## [What you are asked to do]
Convert the lines that open with the line containing "Given: Open the QFan Control button" and close with the line containing "Looking at the screenshot, I should click(836, 376).", both included, into a JSON list of strings with one string per line, leaving out blank lines and pictures.

## [Rows]
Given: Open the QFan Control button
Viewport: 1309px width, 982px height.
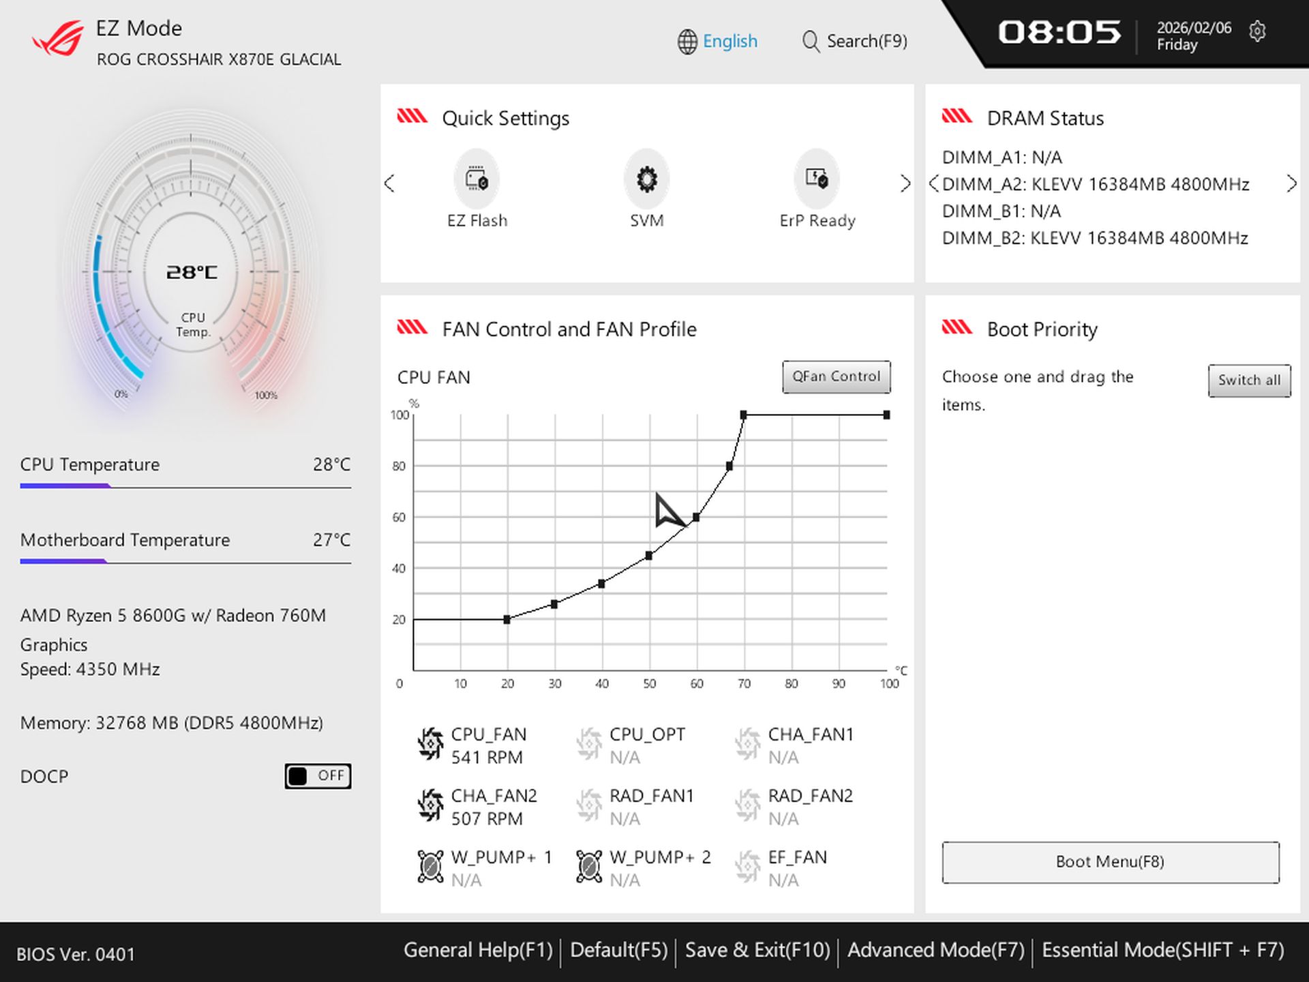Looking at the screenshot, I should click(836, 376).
---
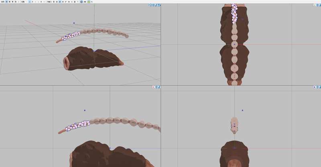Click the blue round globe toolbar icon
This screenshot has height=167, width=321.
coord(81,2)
...
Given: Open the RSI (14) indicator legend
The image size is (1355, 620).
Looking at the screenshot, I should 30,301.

## [Final answer]
[
  "Given: Open the QFan Control button",
  "Viewport: 1309px width, 982px height.",
  "Looking at the screenshot, I should click(836, 376)."
]